27 May 2020 2 min read

Not Quite Right: Encouraging discussions around healthcare improvement using video

At THIS Institute we’re always looking at ways to make sure that our materials are as helpful and relevant as possible. Last year, we created a video: Not Quite Right. And now we’re releasing an online downloadable facilitator’s guide, to support anyone who wishes to use the video to promote discussion and reflection about the issues that it raises.

Fundamentally, Not Quite Right focuses on two key questions: why do we need evidence to improve healthcare, and how do we know if we’re improving healthcare? The video follows the journey of a stroke patient, Chris, as he navigates the healthcare system. Along the way, Chris encounters various issues with the system that impact his care.
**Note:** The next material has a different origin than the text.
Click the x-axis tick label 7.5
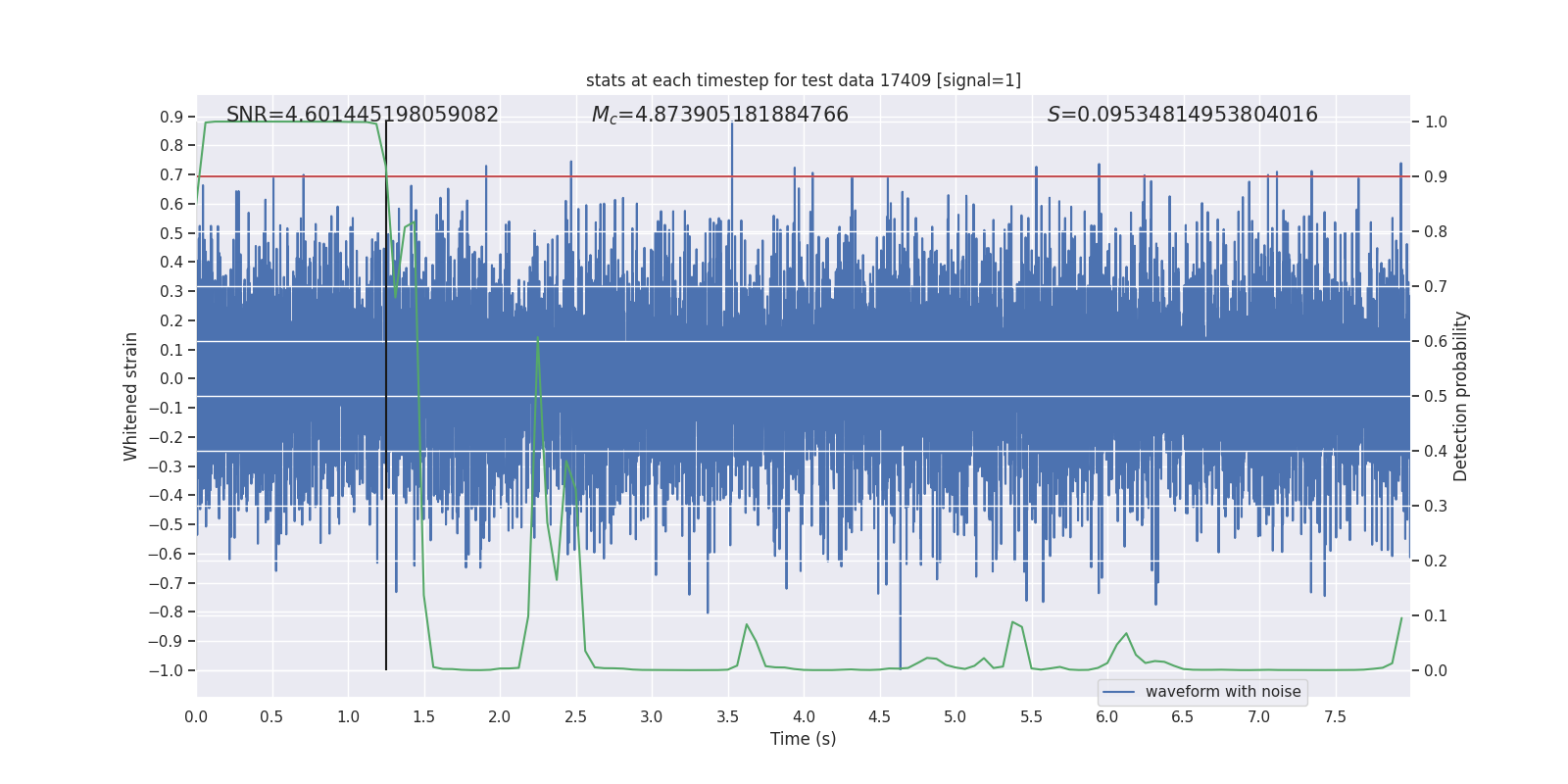Image resolution: width=1568 pixels, height=784 pixels. [x=1335, y=717]
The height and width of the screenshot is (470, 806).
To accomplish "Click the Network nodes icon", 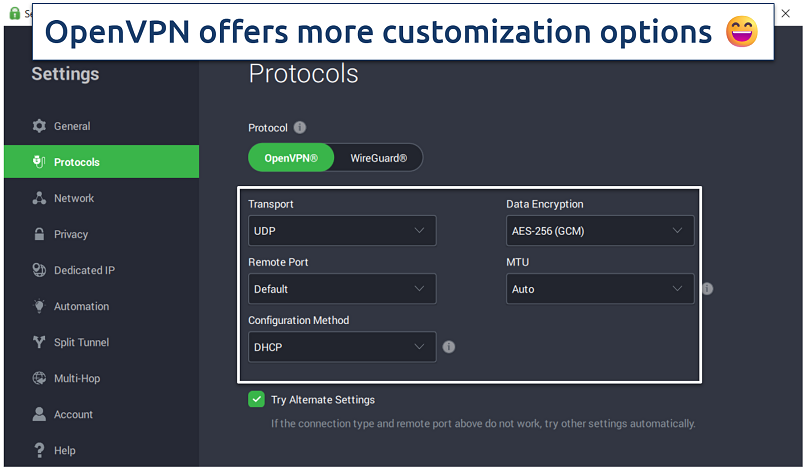I will 39,198.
Chris and other characters face issues that have an all-too-familiar ring: missing equipment, interruptions, and a lack of communication between primary and secondary care, to name a few.  Some of the systems and processes that have been designed to help diagnose, treat, and keep Chris safe aren’t always supported by high-quality evidence. Sometimes what looks like a logical improvement on the surface, turns out not to be an improvement at all.

For instance, when Chris’ wife is confused and distressed upon finding her husband in the stroke unit, a nurse wearing a ‘Do Not Disturb’ tabard kindly explains what is going on. These tabards may seem a practical way to reduce interruptions for nurses during drug rounds, but a study shows that they are ineffective and unpopular with nurses[1]. In the Not Quite Right video, we watch the nurse take off her tabard after she sees the impact it has on Chris’ wife, who feels guilty about interrupting her.
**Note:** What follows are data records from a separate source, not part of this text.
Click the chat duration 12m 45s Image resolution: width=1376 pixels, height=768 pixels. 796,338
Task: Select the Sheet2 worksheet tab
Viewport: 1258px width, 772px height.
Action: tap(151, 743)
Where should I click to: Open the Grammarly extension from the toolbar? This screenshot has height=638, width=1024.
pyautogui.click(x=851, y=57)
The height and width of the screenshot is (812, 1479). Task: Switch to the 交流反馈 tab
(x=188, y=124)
Our new facilitator’s guide, created by Bill Lucas at the University of Winchester’s Centre for Real-World Learning, provides a handy six-step process to using the Not Quite Right video. It summarises each scene and suggests topics, questions, and discussion points to explore with your group.
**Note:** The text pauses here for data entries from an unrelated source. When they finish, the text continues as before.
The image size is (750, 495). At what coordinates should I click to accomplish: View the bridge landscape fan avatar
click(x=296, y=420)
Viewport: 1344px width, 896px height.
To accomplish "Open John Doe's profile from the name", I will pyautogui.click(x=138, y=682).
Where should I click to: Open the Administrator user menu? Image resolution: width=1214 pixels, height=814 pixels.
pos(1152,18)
We hope the video and the facilitator’s guide help you to lead discussions around healthcare improvement research. Please do send us your feedback. We’ll use your insights to improve future versions.

 

[1]
Westbrook J, Li L, Hooper T, Raban M, Middleton S, Lehnbom E. 2017. "Effectiveness of a 'Do not interrupt' bundled intervention to reduce interruptions during medication administration: a cluster randomised controlled feasibility study." BMJ Quality & Safety 734-742.